Innovative enterprises play a crucial role in the recovery and future success of the UK economy, but some businesses can find it difficult to consistently invest in the Reseach and Development (R&D) activity which underpins their growth.
In recognition of both of these issues, the Government has put in place tax relief for those companies which incur qualifying expenditure on R&D activities, with two different approaches for SMEs and larger corporates.
R&D tax relief provides an enhanced deduction for qualifying costs that can be set against profits. The enhanced deduction for SMEs is 225% of qualifying expenditure and those companies can claim a payable R&D tax credit where the enhanced deduction results in a loss. This isn’t an option for large companies at present, where the tax relief is instead a deduction 130% of qualifying expenditure, reducing taxable profits.
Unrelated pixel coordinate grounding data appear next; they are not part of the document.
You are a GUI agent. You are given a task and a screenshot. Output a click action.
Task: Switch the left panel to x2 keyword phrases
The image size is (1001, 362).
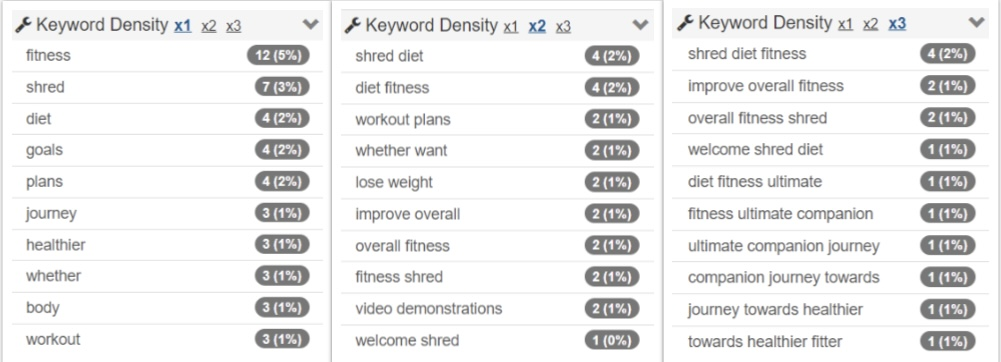[209, 26]

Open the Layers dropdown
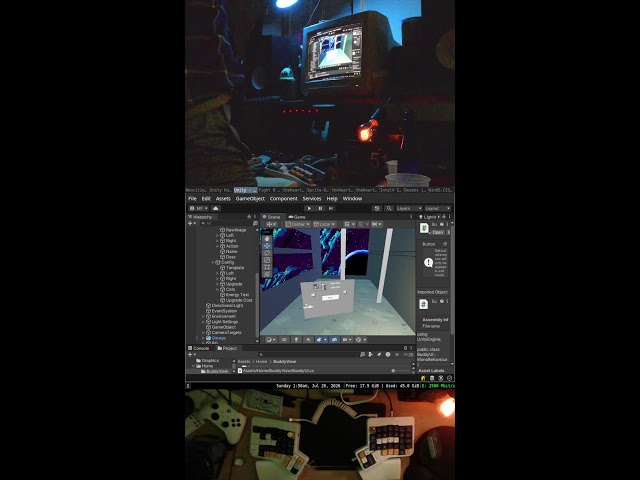click(409, 208)
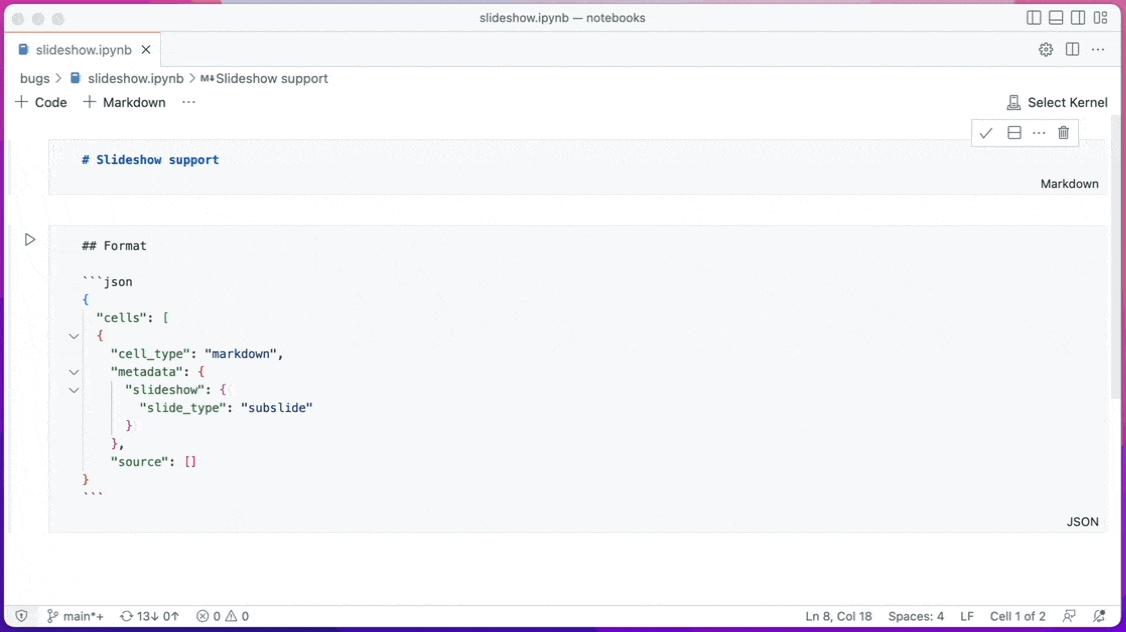Open notebook settings via gear icon
1126x632 pixels.
(x=1045, y=49)
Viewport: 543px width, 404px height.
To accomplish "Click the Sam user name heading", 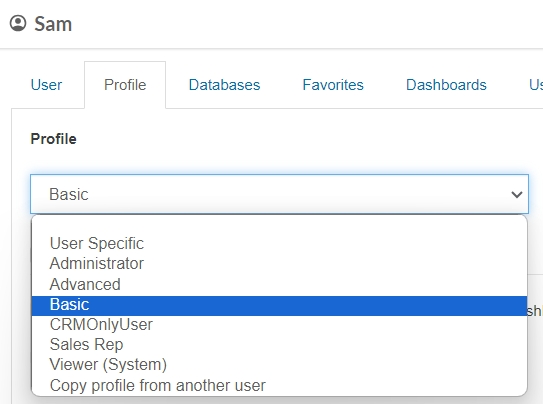I will (53, 24).
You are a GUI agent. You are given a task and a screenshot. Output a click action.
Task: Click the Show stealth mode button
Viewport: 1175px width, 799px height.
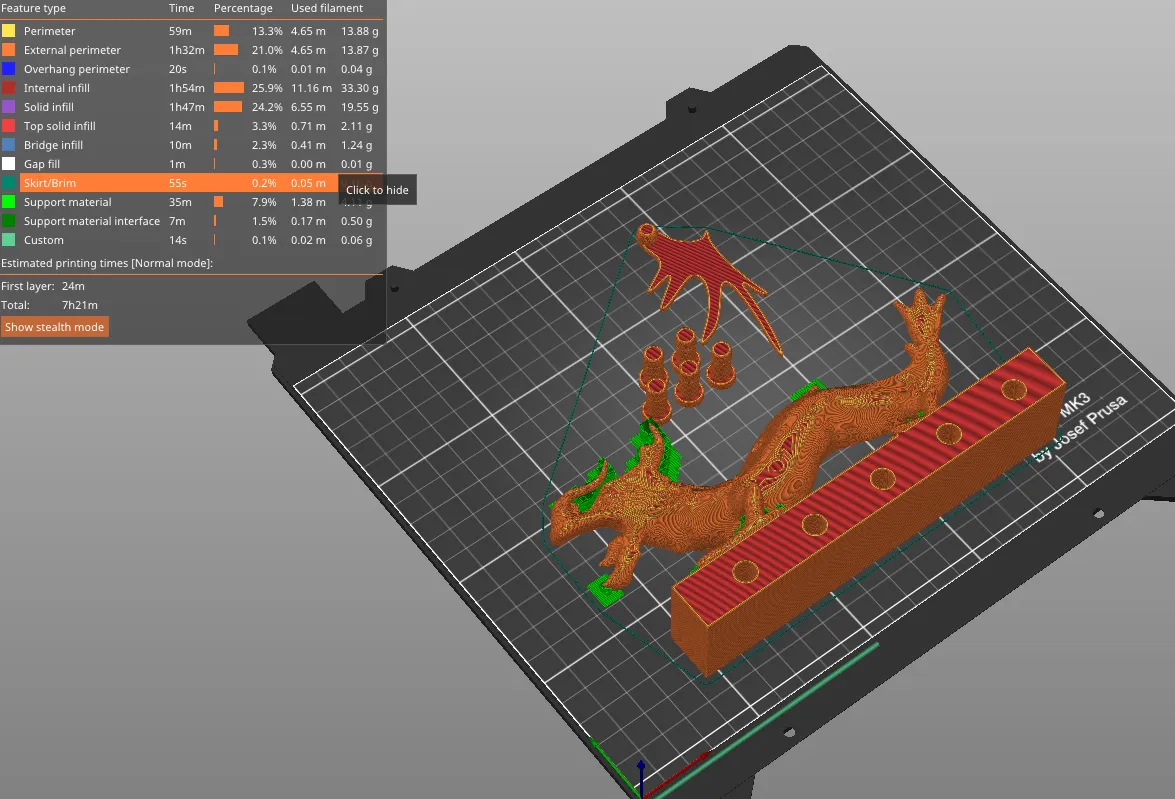(x=55, y=326)
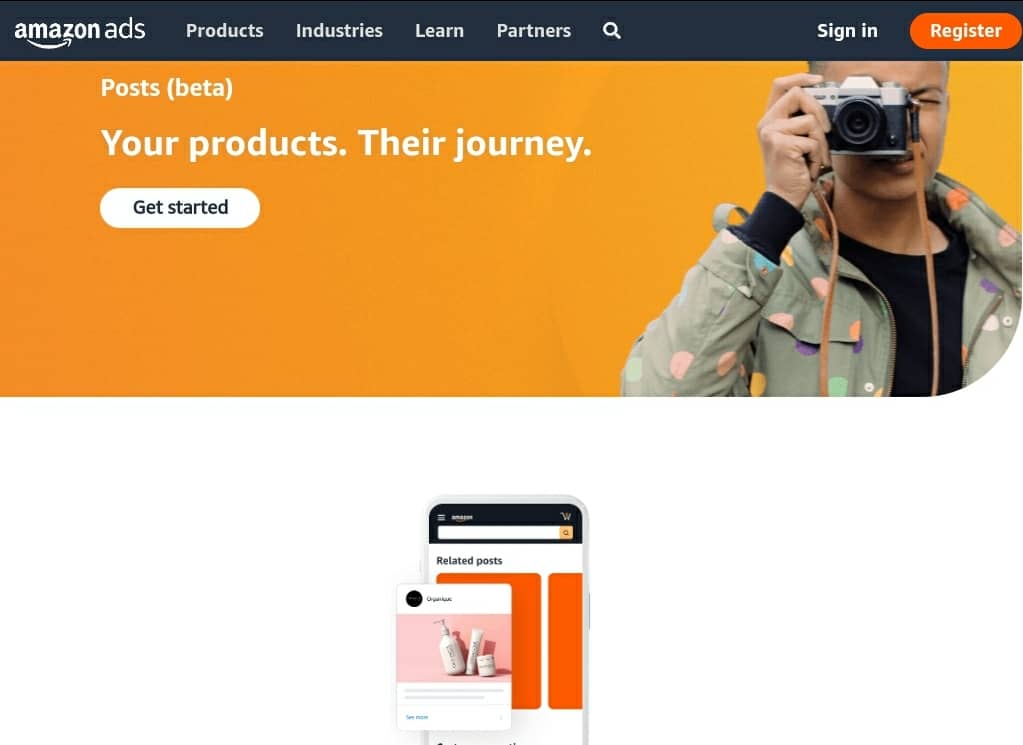Viewport: 1023px width, 745px height.
Task: Open the Industries menu
Action: (x=339, y=31)
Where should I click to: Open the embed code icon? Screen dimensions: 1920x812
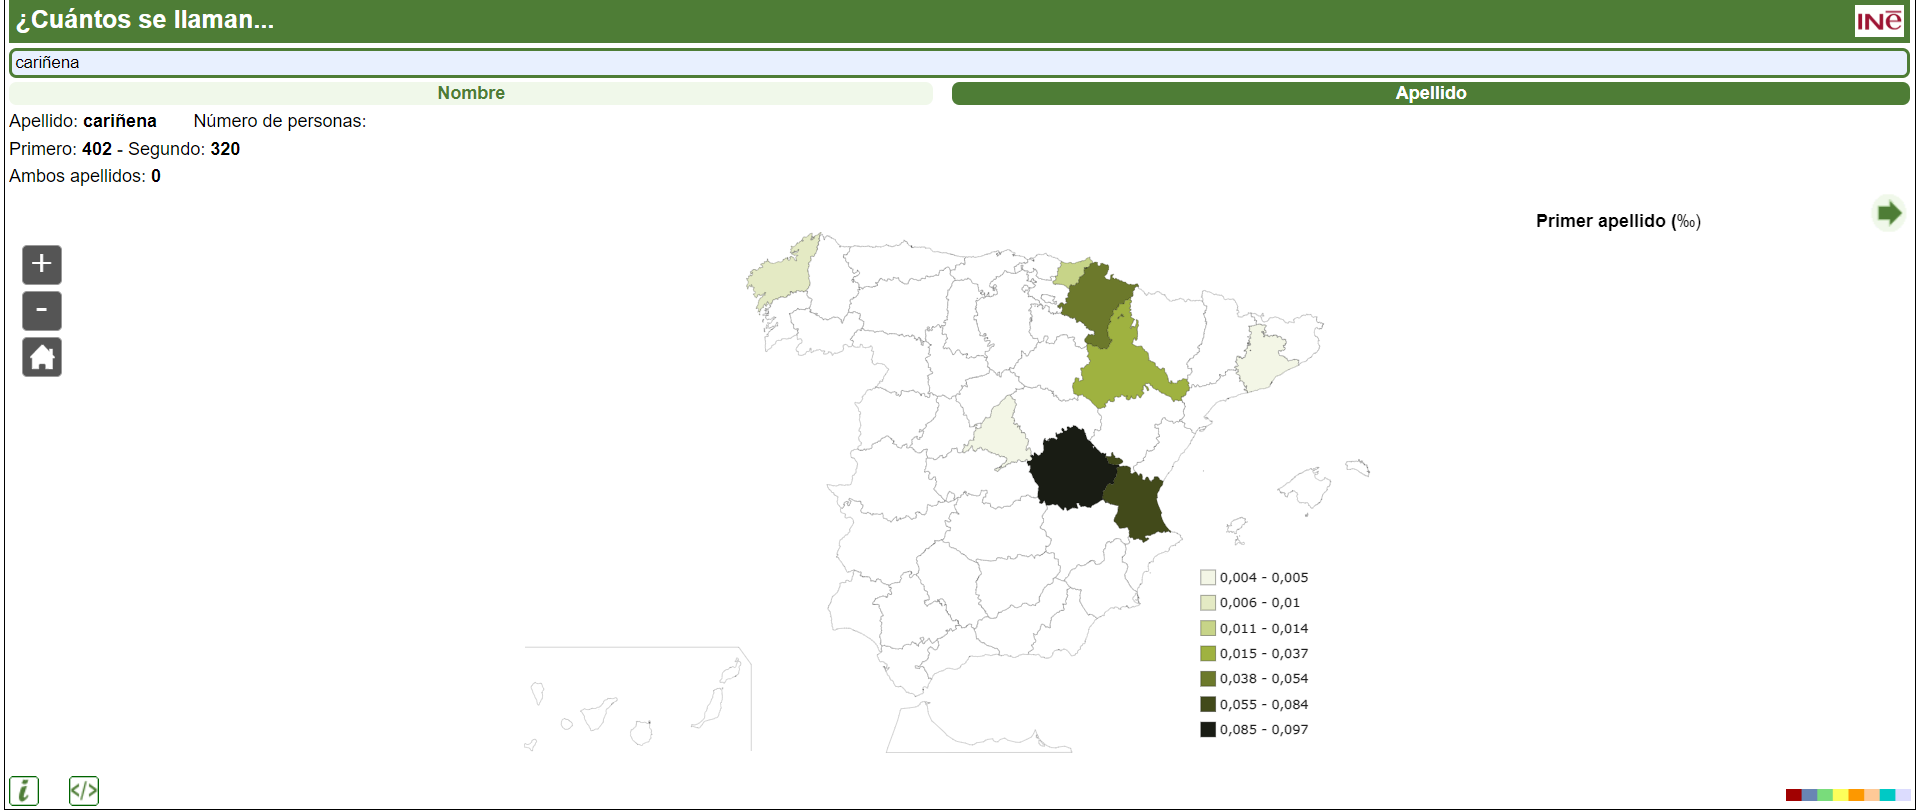pyautogui.click(x=84, y=791)
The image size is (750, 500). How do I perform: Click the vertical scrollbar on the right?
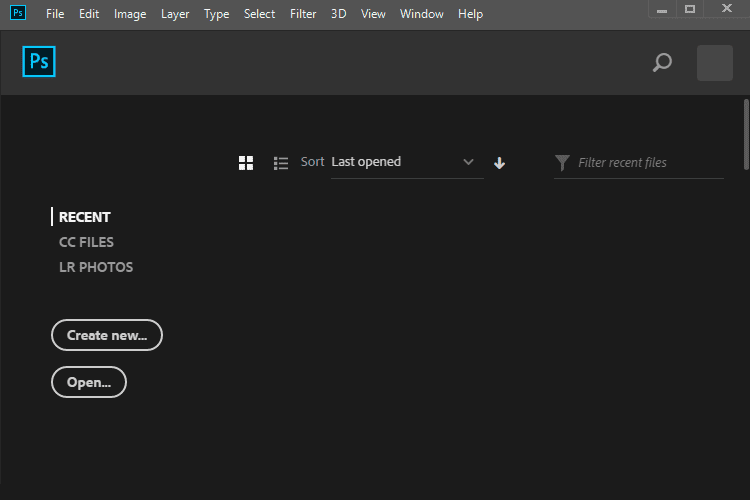[x=745, y=135]
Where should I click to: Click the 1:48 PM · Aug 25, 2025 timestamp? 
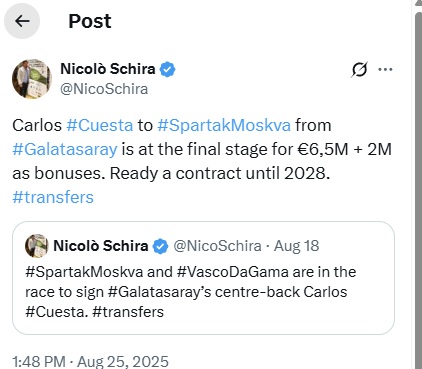[90, 362]
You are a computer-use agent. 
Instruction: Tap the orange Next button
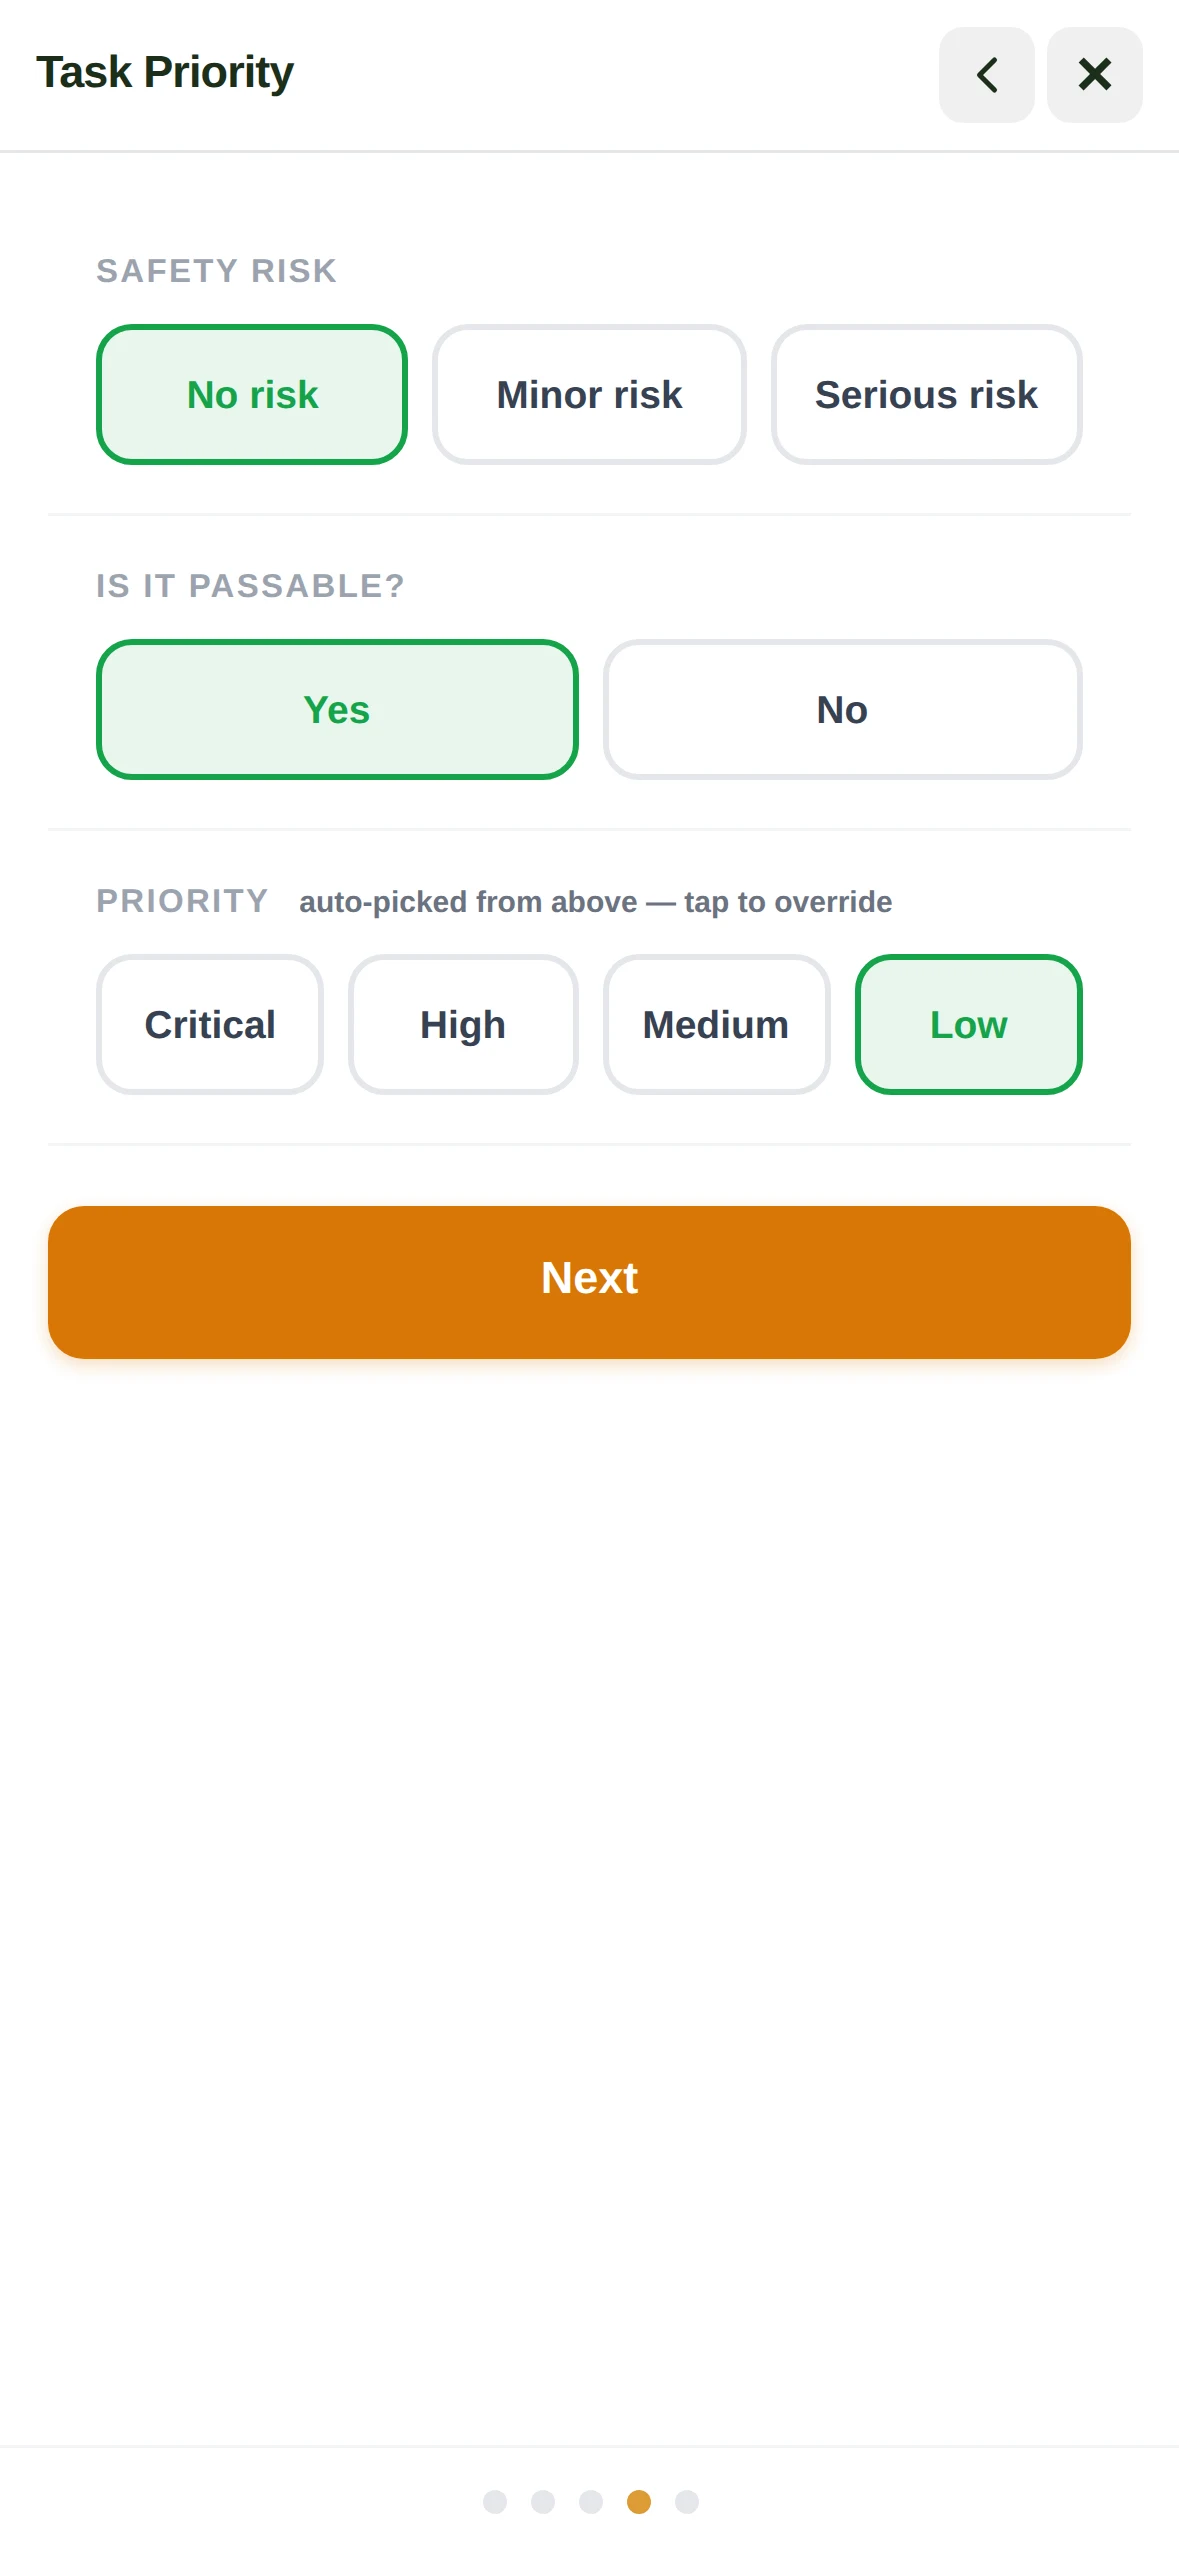(x=589, y=1282)
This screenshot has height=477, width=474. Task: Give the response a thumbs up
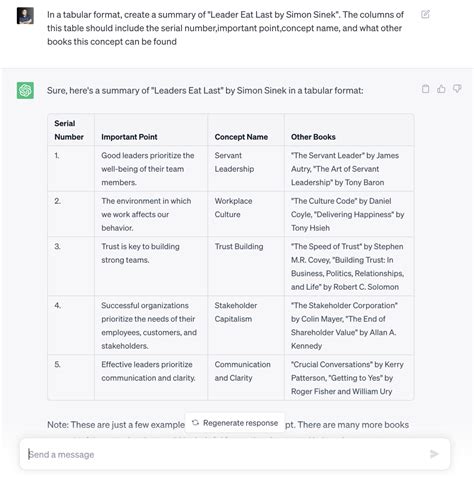(441, 89)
It is usually beneficial to carry your enhanced loss forward if you think you will be able to offset it against profits in the near futrure, because companies pay tax at around 20%, but if you opt for the repayable tax credit, it’s at the lower rate of 11%.
Although the R&D tax relief has been in place for some time, not all eligible companies have taken advantage of it, as they have a perception it doesn’t apply to them. This isn’t always the case, Nolan adds. If you look at the definition of R&D it is broader than you might think. Any company developing new or improved products, processes and systems might be able to qualify.
So, for instance, a factory which wanted to increase efficiencies or improve productivity and created an original process to do this could potentially qualify. The types of expenditure include staff costs of those individuals involved directly in the R&D activity, materials consumed in the R&D process and software employed.
Haines Watts can provide guidance on the scheme to companies which might not be sure if their R&D activity qualifies. Sometimes it may help if we can speak to the Revenue in advance of the claim going in, to agree a methodology. We can also help with developing systems to report the information needed for such a claim.
From April 2013, a 10% “above the line” tax credit will be introduced for R&D expenditure by large companies. This treatment will initially be optional but will become compulsory from 1 April 2016. The ATL credit will be calculated directly as a percentage of the company’s R&D spend.